I actually never ended up switching to Chrome from Firefox in the first place, but those are still good tips. I guess I did the right thing :)
Yes, it has a terrible memory leak issue, but all of my computers have enough ram as to not notice.
I'm still not ready to make the switch to DuckDuckGo. I figure that if I'm going to stick with Gmail no matter what, if Google already has that information, collecting a few search queries is nothing.
There aren't any memory leak issues in Firefox. I have been using Firefox since Firefox 10 and it has made huge strides in memory performance so much so that it beats every browser out there on memory benchmarks.
In fact, on the mac, with the same number (34) of tabs, the same content, no add-ons or extensions, Firefox takes 600MB - 800MB, Safari takes around 900MB-1GB and Chrome takes around 900-1.2GB. I use these browsers every day and I have the same results every day.
I have the same tabs open now in Firefox, all 34 of them and it's only taking 740MB. You just can't beat that. It's really awesome.
> Also, perhaps I'm missing something, but as far as I
> can tell Chrome is at least partially open source, no?
> http://www.chromium.org/developers/how-tos/get-the-code
>
> Why aren't people forking it to create a more privacy
> friendly version?
People citing privacy as a reason to move away from Chrome are doing so on moral rather than technical grounds.

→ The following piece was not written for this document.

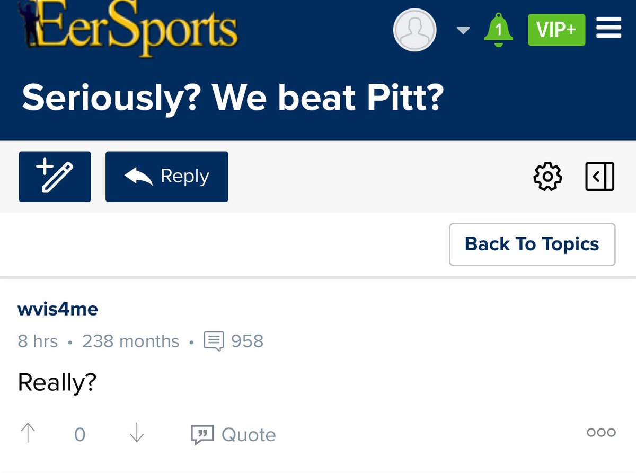
Task: Downvote the post by wvis4me
Action: coord(137,434)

Chromium itself doesn't have anything harmful in it, so there's no point in forking. Chrome is just Chromium plus some third-party proprietary plugins (Flash, the PDF renderer).
There's enough security researchers (of any hat color) crawling over the Chrome binaries that I'm fairly confident there are no backdoors being introduced. To verify, you could disassemble the Chrome binary and compare it against a disassembled Chromium binary that you built. You could also use a packet sniffer and/or MITM proxy to verify that no unexpected data transmissions are occurring.
1. The probability of discovering something in all that binary code, especially with the intricate and non-orthogonal nature of x86/x64 assembly and odd compiler optimisations. This isn't some 80's game.
A comparison:
28500000 = Chrome binary size [1]
750000000 = Human Genome size (converted to bytes - 1BP = 2bits so 4BP per byte) [2]
So we're only 26x more complicated than Chrome and we have absolutely no fucking idea what is going on with us most of the time.
2. The probability of a vulnerability being published to Google versus selling it on the private market.
The actual comparison would be between the Chrome binary size and the Chromium binary size, which is quite small if you exclude embedded graphical resources.
I don't understand your point. If there were such a difference between Chromium and Chrome, then it would surely show up in a diff of the binaries' disassemblies. The size of the binaries doesn't matter, because (assuming you trust the Chromium source and your local system) only the difference between the two is relevant.
I said that the binaries could be diffed, then you responded that finding a difference is unlikely because the binary is very large. I don't understand what the absolute size of the binaries has to do with being able to compare them.
That probably depends on your definition of ‘backdoors’. Some of the data Chrome sends to Google could easily be considered a breach of privacy (and the corresponding functionality hence supposedly doesn’t exist in Chromium).
The Wikipedia page on Chromium[0] gives some differences, though my remark was admittedly mostly based on the description of the chromium package in Debian[1], which at least claims ‘usage tracking’ (and the generally useless and backdoor-like auto-updater).
True. But also true of firefox. But you can install chromium and firefox from source and be sure that apart from your compiler nobody planted anything in your browser.
I don't think this is as terrible as you think anymore (or if it is really even an issue anymore). The MemShrink[0] project has made huge progress. See also: https://areweslimyet.com/
Yes, it has a terrible memory leak issue, but all of my computers have enough ram as to not notice.
I'm still not ready to make the switch to DuckDuckGo. I figure that if I'm going to stick with Gmail no matter what, if Google already has that information, collecting a few search queries is nothing.
Also, perhaps I'm missing something, but as far as I can tell Chrome is at least partially open source, no? http://www.chromium.org/developers/how-tos/get-the-code
Why aren't people forking it to create a more privacy friendly version?